The ECB’s decision to suspend the minimum collateral rules for Portuguese government debt in the central bank’s refinancing operations followed waivers of minimum thresholds for Greek and Irish bonds. All three nations, starting with Greece, had to seek international bailout packages.
“That is telling you clearly that Portugal is as much of a concern as Greece and Ireland,” said Jason Rogan, director of U.S. government trading at Guggenheim Partners LLC, a New York-based brokerage for institutional investors. “That’s brought in dip-buying.”
The ECB also increased its benchmark interest rate to 1.5 percent, the highest level since March 2009, from 1.25 percent. Bank President Jean-Claude Trichet signaled he may raise rates again in coming months.
With less than a month to go before the Treasury Department says the government won’t be able to pay its debt, the U.S. said it will sell next week $32 billion of three-year notes, $21 billion of 10-year debt and $13 billion of 30-year bonds. The sizes of the daily auctions, which begin July 12, are unchanged from the last time the Treasury sold the securities in June.
President Barack Obama’s administration and congressional leaders are seeking an accord to increase the $14.3 trillion federal debt before Aug. 2, the Treasury’s projected date for expiration of its borrowing authority.
Cash inflows from U.S. money market funds as they reduce investments in European banks is driving short-term interest rates lower, according to JPMorgan Chase & Co.’s Terry Belton.

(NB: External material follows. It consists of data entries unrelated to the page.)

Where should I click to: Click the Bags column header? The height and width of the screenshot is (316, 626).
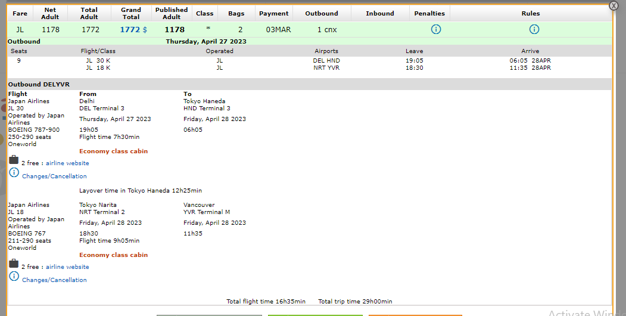pos(235,13)
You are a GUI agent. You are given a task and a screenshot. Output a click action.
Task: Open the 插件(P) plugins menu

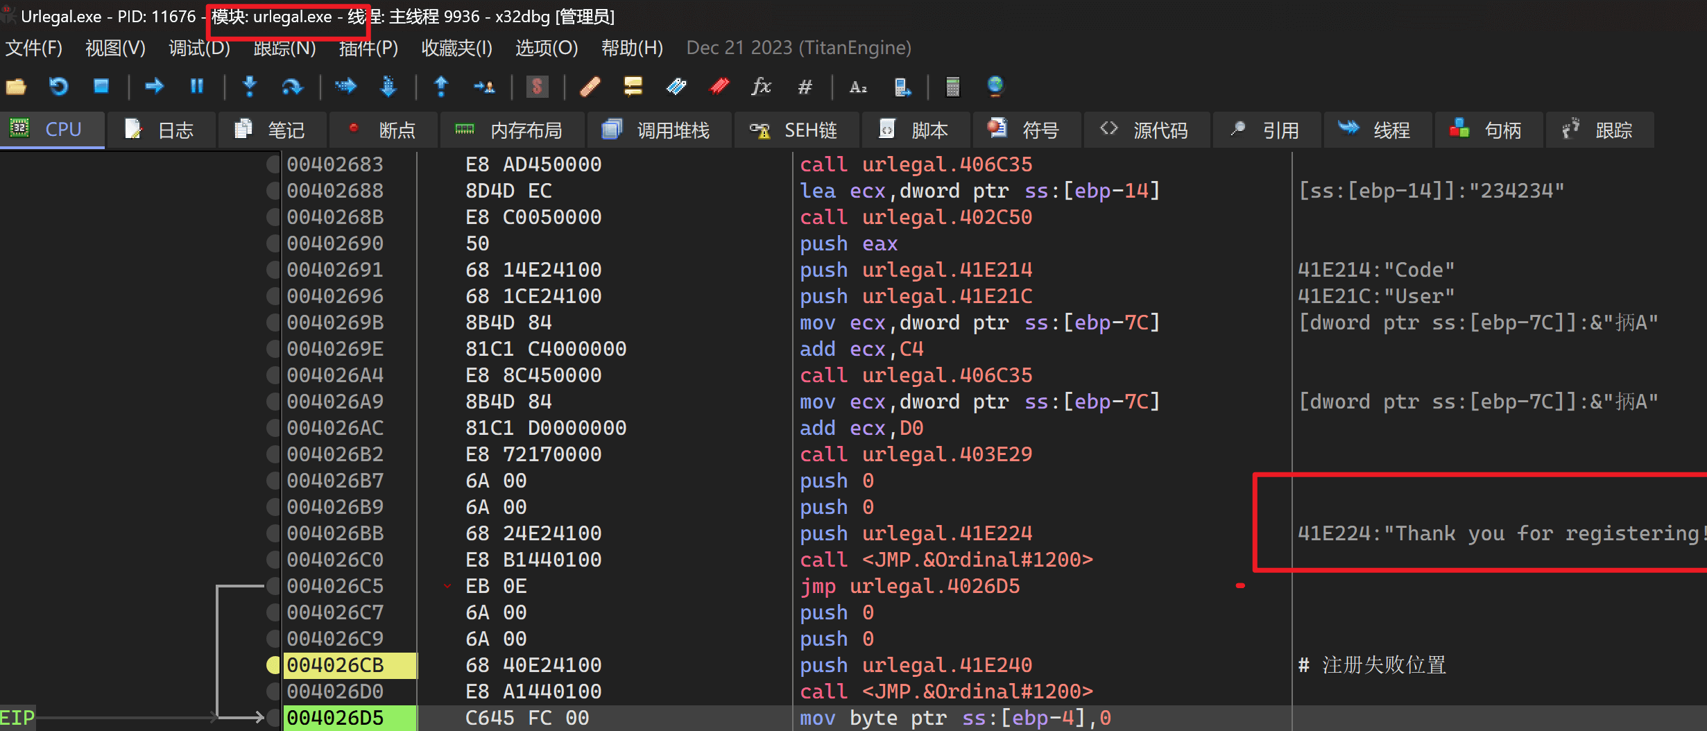368,48
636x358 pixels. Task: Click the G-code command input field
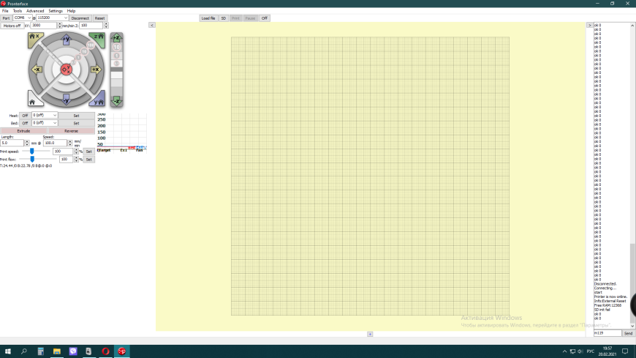607,333
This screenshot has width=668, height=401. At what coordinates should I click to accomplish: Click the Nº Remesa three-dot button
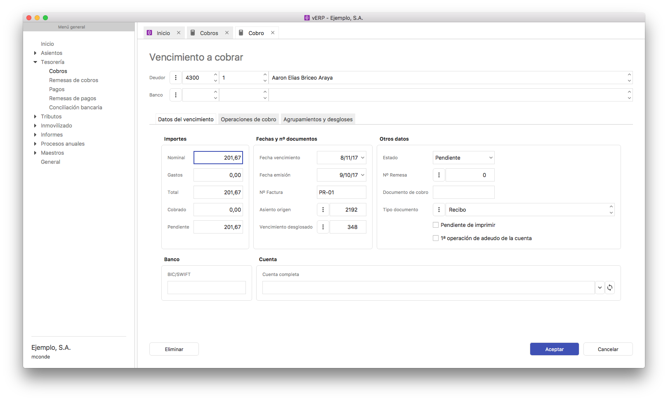point(439,175)
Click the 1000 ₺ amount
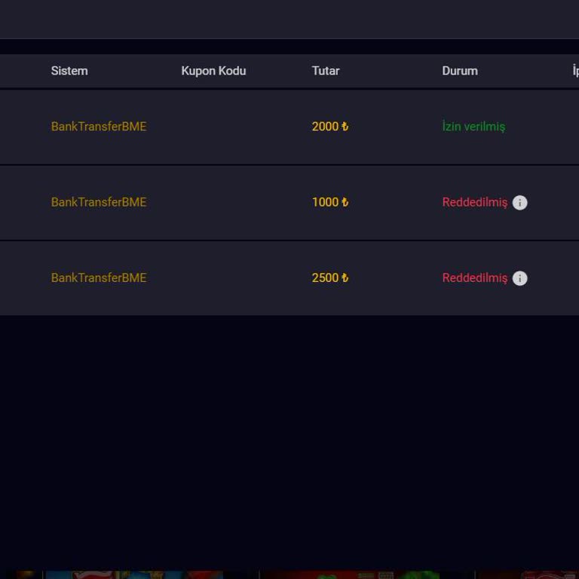The height and width of the screenshot is (579, 579). [x=330, y=202]
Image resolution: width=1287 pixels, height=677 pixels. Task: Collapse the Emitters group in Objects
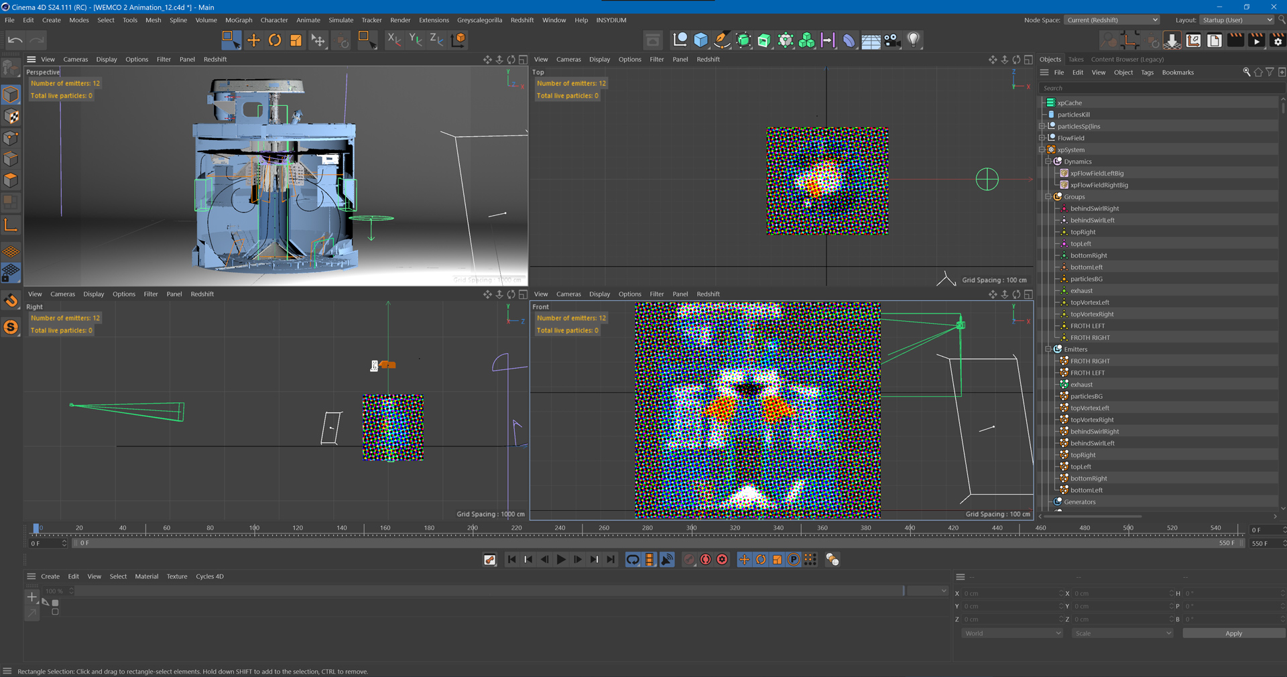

“One of the sources of funding for European banks -- not peripheral Europe, but core Europe, banks in France and Germany -- are the U.S. money funds,” Belton, the firm’s global head of fixed-income and foreign-exchange research, said in a radio interview on “Bloomberg Surveillance” with Tom Keene and Ken Prewitt. “As the markets become concerned around Europe, they pull back a bit.”
The one-month Treasury bill rate fell below zero last week for the first time since January 2010 as investors sought safety. It touched negative 0.0101 percent today before trading at 0.0203 percent, according to Bloomberg Bond Trader data.